Encryption of Sensitive Documents

Original and signed .pdfs, as well as PNG images transmitted to devices, are stored encrypted on our file server with an AES-256 encryption algorithm. The AES-256 encryption algorithm is used by the U. S. Government to encrypt “Top Secret” information. When documents and signatures are sent from or to devices, those are encrypted with TLS 1.2 and AES-256 (the most secure cryptographic protocol commonly available to all web browsers).

Document Isolation

Dealers can only access documents for dealerships they have been given permission to access. For instance, if a dealership customer includes the flagship as well as three sister stores, the dealership customer can access documents generated from those four dealerships. However, they cannot access the documents for any of the other dealership customers in the system.

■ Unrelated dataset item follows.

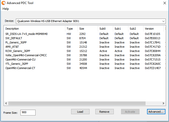Click the Advanced PDC Tool app icon
The width and height of the screenshot is (169, 122).
click(x=4, y=3)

Retention and Disposal of Documents

VisionMenu maintains a records retention policy in written form that identifies what information must be kept, how that information is secured, how long we keep the information, and how we dispose of it securely after it is time to dispose. When disposing of sensitive information, we are sensitive ensuring our practices are reasonable and appropriate to prevent unauthorized access. For example, when disposing of paper records, the paper records are shredded, burned or pulverized before discarding, and we use a wipe utility program to erase all data on a hardware device before discarding the device.

Strong Password Protection

Logical access to core networking equipment and VisionMenu resources requires strong password access and is granted only to those employees in roles that require such access. These password protections also ensure that access is granted to active user accounts only, and access is blocked to a particular user after multiple unsuccessful attempts to gain access. 

Administrative Safeguards

Managing Corporate Network Technical Vulnerabilities

VisionMenu’s datacenter maintains an ISO27001 certified internal vulnerability management policy that includes regular vulnerability assessments of the corporate network intended to identify, assess and remediate technical vulnerabilities. In addition, the PCI Merchant program requires quarterly scans of the internal network for vulnerabilities; remediation follows PCI standard guidelines.

Event Logging and Transaction Documentation

When a car buyer signs a document (or undoes a signature), accepts a disclaimer (eSignature, multi-page), or chooses to have the documents printed or emailed to them (Delivery consent), the following is stored: (i) The F&I user requesting and witnessing the signature of the documents; (ii) The IP address the signature or request came from; and (iii) the timestamp of each signature or request. 

Employee Training

All VisionMenu employees or contractors with access to nonpublic personal information are trained and retrained extensively on the procedures and protocols of VisionMenu’s WISP.

Breach Notification

The occurrence of a breach is an unfortunate possibility that no level of security—even the superior security measures taken by VisionMenu—can erase.   We can, however, ensure that you and your customers are promptly informed if your information is ever at risk.  In the event of a data breach, we will promptly alert all potentially affected individuals and entities of the nature and timing of the breach, especially the Disclosure and Notification Requirements under Indiana Law, found at I.C. 24-4.9-3.

Dealings with Contractors and Service Providers

Before we outsource any of our business functions (e.g. payroll, employee benefits), the data security practices of the potential service provider are investigated. VisionMenu’s security expectations are put into writing in our contracts with the service providers, and compliance is periodically verified.